### Selected text
================

Gay-rights advocates are furious over the discovery that the U.S. Department of Education has given waivers to religious colleges that receive federal funding but do not want to grant sweeping rights to gay and transgender students relating to housing, access to facilities, and athletics, which would run afoul of their beliefs.

Now the LGBTQ lobbying community and a group of federal lawmakers, including Sens. Bernie Sanders and Al Franken, are calling on the education department to publish all the waiver request applications and approvals so they can be further publicized and scrutinized.

“There is an alarming and growing trend of schools quietly seeking the right to discriminate against LGBT students and not disclosing that information publicly,” said Chad Griffin, president of the powerful LGBTQ lobbying group Human Rights Campaign, in a statement. “We believe that religious liberty is a bedrock principle of our nation, however faith should never be used as a guise for discrimination.”

The controversy around the religious waivers for Title IX policy exemptions came into light after a sweeping Freedom of Information Act investigation by a pro-LGBT group called The Column published in early December the waiver applications submitted by dozens of universities.

“Nearly three dozen religious institutions of higher learning have asked the federal government to waive laws that protect LGBT students, according to government documents obtained by The Column,” the group reported Dec. 1.

================

### Data extract
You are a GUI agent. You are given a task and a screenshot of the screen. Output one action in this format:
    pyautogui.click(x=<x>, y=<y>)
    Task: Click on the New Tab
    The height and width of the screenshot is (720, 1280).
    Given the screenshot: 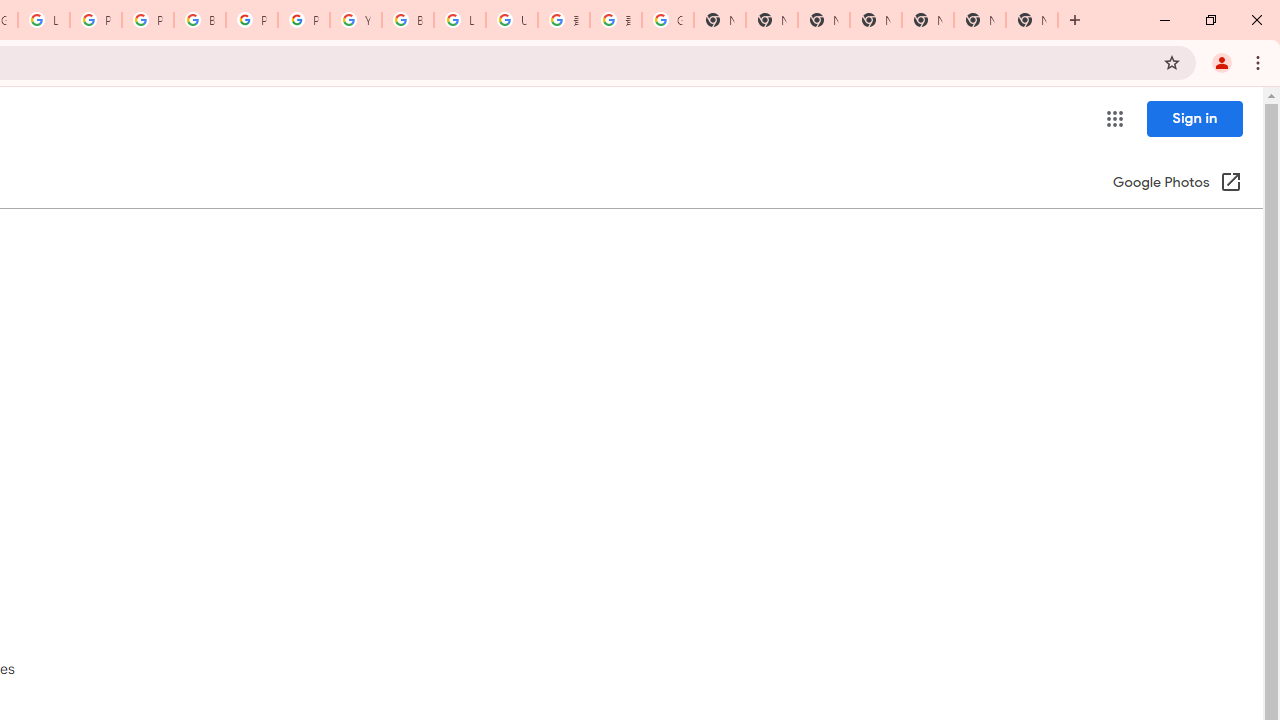 What is the action you would take?
    pyautogui.click(x=1032, y=20)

================

### Written request
Repeat the passage of the article on religious college waivers from "The controversy around" to "reported Dec. 1.", renaming "religious institutions" to "religious schools".

### The answer
The controversy around the religious waivers for Title IX policy exemptions came into light after a sweeping Freedom of Information Act investigation by a pro-LGBT group called The Column published in early December the waiver applications submitted by dozens of universities.

“Nearly three dozen religious schools of higher learning have asked the federal government to waive laws that protect LGBT students, according to government documents obtained by The Column,” the group reported Dec. 1.